Friday, August 31, 2007

An OCR Sccess Story: tesseract, gscan2pdf, and unpaper.

Wherein I opine that OCR is ready for prime time on GNU/Linux.

For some years I've been carrying around a manila file of a printout of a digital file for a project of mine from the early 90s, a list of observed seasonal events over a two or three year period on Tol Island, in Chuuk Lagoon, E. Caroline Islands. It seemed to be the litmus test of OCR. I didn't believe it would ever be possible to scan and reduce it back to characters. It was printed on an old HP Portable Deskjet printer.

At the time I was using a Toshiba Satellite laptop. A friend had given me two 10 Watt solar panels, really ancient ones. I had scrounged a 100 AHr deep cycle battery from the local Air Force Civic Action Team (CAT Team) when they had to maintain their batteries on their heavy equipment. Every three weeks or so I would carry the battery into town, and the CAT team would charge it. In between, I had the 10 Watt panel to trickle charge the beast. It kept my computer working for about three weeks! Not bad. And I had built an adaptor for my Zeiss microscope, to run it from 12VDC, with a rheostat dimmer, so it was just as good as power mains. So there was a bit of load on the old Deep Cycle battery after all: I spent many hours a day either on the computer, or with the microscope. (The Stereomicroscope that I'd gotten from Jerry Bakus at USC was illuminated by a kerosene pressure lantern).

I jury rigged the printer to run off of 12VDC also. The beauty of this was that by bypassing the power adaptor plug, and wiring directly in parallel with the batteries, I saved a considerable amount of power, because the printer had a built in sleep mode that only worked when it was running off battery power.

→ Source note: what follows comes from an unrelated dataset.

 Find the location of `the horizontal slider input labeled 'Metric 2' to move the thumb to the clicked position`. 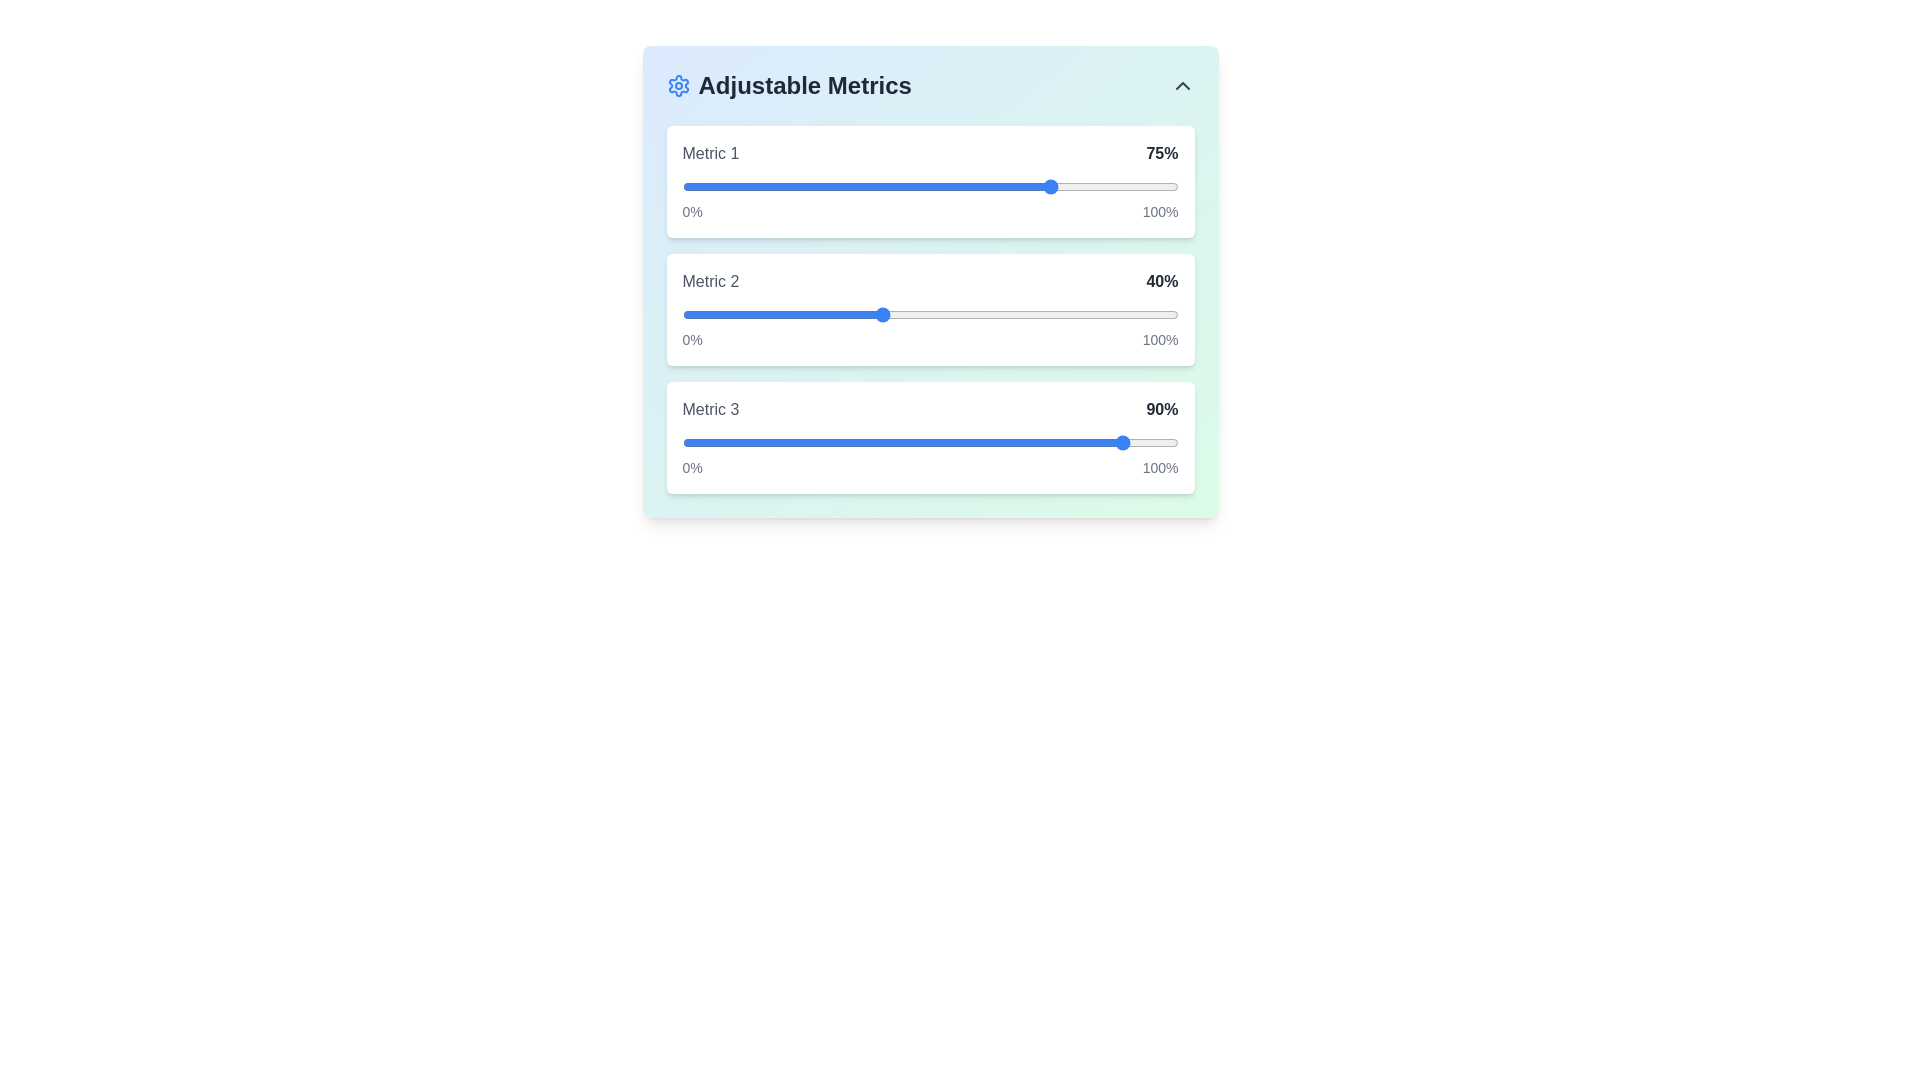

the horizontal slider input labeled 'Metric 2' to move the thumb to the clicked position is located at coordinates (929, 309).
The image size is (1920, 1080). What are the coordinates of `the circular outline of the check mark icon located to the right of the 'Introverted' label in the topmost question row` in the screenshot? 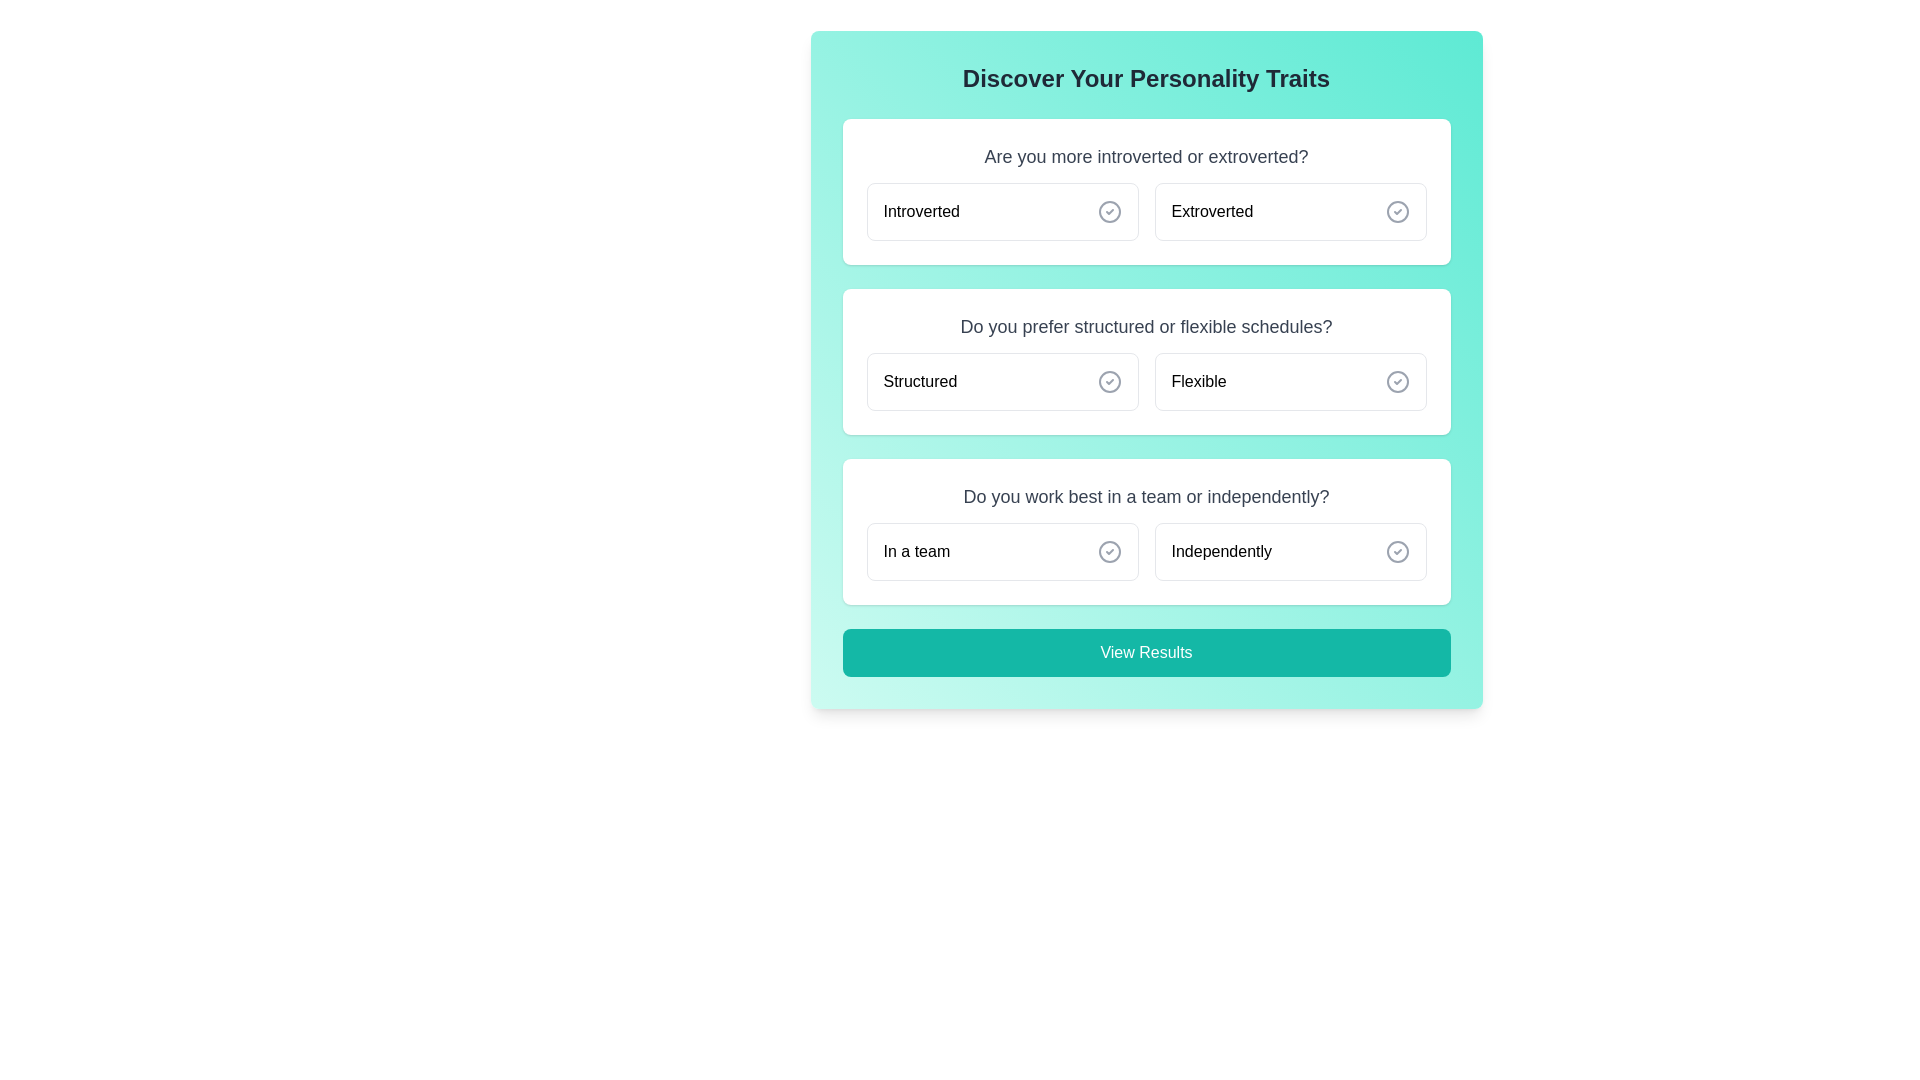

This printer wasn't a great one, and I am sure I harmed the quality by refilling the cartridges. In those days, refilling technology---not to mention inket technology---was in a primitive state, and the refilled cartridge, if it worked at all, would not print anywhere near the same quality of a new one. But, I could not possible afford a new cartridge every month or so, and it was only lucky that I had gotten ahold of a pint of ink, so I made do.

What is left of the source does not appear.